尺骨神経は肘部で尺側手根屈筋の上腕頭と尺骨頭の間を通ります。この部位で絞扼されると、肘部管症候群として尺骨神経症状が出ます。

症例では、環指と小指の鈎爪変形、骨間筋萎縮があり、さらに手掌だけでなく手背の尺側にも感覚障害がみられます。これは手関節部のギヨン管より近位での障害を考える所見です。

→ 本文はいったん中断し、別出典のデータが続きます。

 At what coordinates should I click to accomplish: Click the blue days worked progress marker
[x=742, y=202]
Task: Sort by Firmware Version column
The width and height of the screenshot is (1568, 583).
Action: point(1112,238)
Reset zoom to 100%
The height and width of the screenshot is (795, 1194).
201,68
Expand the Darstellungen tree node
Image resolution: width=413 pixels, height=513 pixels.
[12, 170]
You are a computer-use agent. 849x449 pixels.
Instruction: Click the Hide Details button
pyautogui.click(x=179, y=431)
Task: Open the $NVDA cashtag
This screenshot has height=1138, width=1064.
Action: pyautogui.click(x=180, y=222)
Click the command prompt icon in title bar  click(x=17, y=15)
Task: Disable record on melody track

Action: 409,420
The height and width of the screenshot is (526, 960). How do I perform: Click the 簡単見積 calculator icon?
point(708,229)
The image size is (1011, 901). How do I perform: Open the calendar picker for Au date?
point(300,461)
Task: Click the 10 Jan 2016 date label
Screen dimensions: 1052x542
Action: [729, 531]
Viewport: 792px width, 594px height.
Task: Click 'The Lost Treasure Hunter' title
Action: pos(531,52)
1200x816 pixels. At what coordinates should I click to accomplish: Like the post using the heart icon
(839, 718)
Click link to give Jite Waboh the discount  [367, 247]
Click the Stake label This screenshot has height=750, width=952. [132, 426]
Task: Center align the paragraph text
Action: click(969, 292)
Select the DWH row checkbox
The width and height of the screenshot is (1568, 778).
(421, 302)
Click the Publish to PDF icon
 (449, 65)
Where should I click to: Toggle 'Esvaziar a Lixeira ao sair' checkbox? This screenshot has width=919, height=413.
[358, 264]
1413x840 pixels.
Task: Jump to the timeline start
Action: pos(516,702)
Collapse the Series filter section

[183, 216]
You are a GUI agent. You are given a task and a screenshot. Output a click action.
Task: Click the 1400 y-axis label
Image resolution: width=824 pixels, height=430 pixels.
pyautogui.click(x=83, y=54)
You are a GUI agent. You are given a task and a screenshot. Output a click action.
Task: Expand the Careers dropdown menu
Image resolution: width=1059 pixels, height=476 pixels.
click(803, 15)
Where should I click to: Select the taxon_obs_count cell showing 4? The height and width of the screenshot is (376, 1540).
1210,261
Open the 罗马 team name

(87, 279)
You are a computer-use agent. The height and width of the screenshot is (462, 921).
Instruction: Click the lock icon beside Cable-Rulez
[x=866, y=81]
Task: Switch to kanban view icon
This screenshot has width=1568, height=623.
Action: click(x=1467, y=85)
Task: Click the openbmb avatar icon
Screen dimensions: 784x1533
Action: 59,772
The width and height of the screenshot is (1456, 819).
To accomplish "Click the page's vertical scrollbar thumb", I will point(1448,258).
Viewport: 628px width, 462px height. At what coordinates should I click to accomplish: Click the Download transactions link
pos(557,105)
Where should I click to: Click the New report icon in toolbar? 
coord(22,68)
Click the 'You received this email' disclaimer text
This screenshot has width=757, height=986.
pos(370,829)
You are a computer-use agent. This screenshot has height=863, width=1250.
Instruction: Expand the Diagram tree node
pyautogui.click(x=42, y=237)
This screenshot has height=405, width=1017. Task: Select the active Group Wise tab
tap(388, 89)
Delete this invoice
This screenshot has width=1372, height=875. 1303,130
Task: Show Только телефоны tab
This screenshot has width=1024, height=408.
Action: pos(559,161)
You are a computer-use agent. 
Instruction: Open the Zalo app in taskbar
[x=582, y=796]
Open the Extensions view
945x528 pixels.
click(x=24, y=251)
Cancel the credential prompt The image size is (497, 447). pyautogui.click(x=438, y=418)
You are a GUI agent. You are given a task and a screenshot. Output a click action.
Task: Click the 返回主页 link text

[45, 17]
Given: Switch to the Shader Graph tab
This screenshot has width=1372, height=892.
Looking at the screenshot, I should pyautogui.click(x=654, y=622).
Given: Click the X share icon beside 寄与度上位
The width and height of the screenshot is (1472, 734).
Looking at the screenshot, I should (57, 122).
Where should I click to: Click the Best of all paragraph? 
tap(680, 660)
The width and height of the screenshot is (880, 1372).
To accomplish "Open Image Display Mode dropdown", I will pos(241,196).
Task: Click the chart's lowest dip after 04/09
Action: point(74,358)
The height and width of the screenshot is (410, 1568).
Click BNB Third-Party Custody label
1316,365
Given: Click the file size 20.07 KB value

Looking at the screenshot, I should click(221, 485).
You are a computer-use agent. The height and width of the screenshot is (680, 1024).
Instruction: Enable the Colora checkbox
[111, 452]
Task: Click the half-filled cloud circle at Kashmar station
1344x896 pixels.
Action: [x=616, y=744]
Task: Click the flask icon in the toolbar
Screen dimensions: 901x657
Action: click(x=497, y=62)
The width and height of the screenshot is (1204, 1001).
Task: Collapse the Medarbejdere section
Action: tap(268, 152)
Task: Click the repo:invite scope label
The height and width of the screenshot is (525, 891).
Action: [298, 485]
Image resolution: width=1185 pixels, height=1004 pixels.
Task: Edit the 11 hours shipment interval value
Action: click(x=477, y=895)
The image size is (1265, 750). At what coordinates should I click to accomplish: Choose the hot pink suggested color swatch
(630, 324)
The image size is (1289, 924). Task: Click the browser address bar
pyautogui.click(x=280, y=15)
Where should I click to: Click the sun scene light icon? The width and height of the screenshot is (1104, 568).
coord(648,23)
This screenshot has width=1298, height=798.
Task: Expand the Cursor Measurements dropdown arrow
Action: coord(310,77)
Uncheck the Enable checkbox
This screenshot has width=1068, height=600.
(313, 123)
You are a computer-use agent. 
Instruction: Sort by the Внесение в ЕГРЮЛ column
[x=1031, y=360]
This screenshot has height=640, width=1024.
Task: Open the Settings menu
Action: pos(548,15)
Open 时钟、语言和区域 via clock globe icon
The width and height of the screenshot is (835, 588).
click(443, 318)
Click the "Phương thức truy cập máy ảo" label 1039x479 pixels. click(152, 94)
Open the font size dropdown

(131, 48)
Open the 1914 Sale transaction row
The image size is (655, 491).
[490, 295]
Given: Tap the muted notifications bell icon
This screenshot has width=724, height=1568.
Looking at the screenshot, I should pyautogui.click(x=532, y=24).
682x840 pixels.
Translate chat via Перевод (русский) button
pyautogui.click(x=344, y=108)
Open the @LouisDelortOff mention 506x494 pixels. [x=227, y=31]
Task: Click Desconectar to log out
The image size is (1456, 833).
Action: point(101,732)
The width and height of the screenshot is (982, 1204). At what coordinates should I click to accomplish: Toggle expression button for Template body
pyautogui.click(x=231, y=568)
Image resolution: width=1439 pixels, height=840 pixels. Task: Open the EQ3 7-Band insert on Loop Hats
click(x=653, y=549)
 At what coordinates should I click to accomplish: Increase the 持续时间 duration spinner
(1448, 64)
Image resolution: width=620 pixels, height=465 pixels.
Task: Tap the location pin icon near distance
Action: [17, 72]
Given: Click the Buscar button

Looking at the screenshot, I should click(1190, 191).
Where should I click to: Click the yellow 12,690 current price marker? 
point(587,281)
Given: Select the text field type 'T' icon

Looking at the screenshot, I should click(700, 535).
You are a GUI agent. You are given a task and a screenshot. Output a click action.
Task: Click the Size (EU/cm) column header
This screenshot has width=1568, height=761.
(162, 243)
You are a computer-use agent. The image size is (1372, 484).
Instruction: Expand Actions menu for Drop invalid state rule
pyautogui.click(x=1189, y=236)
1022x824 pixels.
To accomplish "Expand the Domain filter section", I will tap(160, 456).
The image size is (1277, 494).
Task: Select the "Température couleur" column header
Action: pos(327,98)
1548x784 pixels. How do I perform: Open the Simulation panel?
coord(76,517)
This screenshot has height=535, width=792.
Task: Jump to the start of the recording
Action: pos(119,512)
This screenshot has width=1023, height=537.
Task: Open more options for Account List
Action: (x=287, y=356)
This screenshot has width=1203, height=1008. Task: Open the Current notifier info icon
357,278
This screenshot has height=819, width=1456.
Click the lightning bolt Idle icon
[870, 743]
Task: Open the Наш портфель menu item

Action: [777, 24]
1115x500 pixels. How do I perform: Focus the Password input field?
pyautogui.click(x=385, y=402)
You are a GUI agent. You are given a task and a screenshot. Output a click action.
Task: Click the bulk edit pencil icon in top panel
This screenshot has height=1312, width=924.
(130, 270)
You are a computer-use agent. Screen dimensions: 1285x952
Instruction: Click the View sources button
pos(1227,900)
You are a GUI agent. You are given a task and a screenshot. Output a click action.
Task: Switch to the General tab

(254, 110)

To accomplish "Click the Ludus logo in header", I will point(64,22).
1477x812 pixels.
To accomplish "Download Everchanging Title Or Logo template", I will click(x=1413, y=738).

豆状骨と有鈎骨の間はギヨン管で、手関節部の尺骨神経絞扼部位です。しかし手背尺側の感覚障害がある場合は、より近位の肘部での絞扼を考えます。

ひっかけポイント
尺骨神経障害では、手背尺側の感覚障害があるかを確認します。手背にも症状があれば、ギヨン管より近位の障害を考えます。

選択肢の確認

1.尺側手根屈筋の上腕頭と尺骨頭の間
正しい。
この部位は肘部で尺骨神経が通る部位です。環指・小指の鈎爪変形、骨間筋萎縮、手背尺側の感覚障害から、近位の尺骨神経絞扼として適切です。

2.円回内筋の上腕頭と尺骨頭の間
誤り。
円回内筋の上腕頭と尺骨頭の間では正中神経の絞扼を考えます。環指・小指の鈎爪変形を示す尺骨神経障害とは異なります。

3.尺側手根隆起と橈側手根隆起の間
誤り。
この部位は手根管に関係し、正中神経障害を考える部位です。尺骨神経障害の絞扼部位としては不適切です。

4.豆状骨と有鈎骨の間
誤り。
豆状骨と有鈎骨の間はギヨン管で、尺骨神経が通る部位です。ただし、ここでの障害では手背尺側の感覚は保たれやすいため、本症例ではより近位の肘部絞扼が適切です。

覚えるポイント

  • 環指・小指の鈎爪変形は尺骨神経障害を考えます。
  • 骨間筋萎縮も尺骨神経障害で重要です。
  • 手背尺側の感覚障害があれば、ギヨン管より近位の障害を考えます。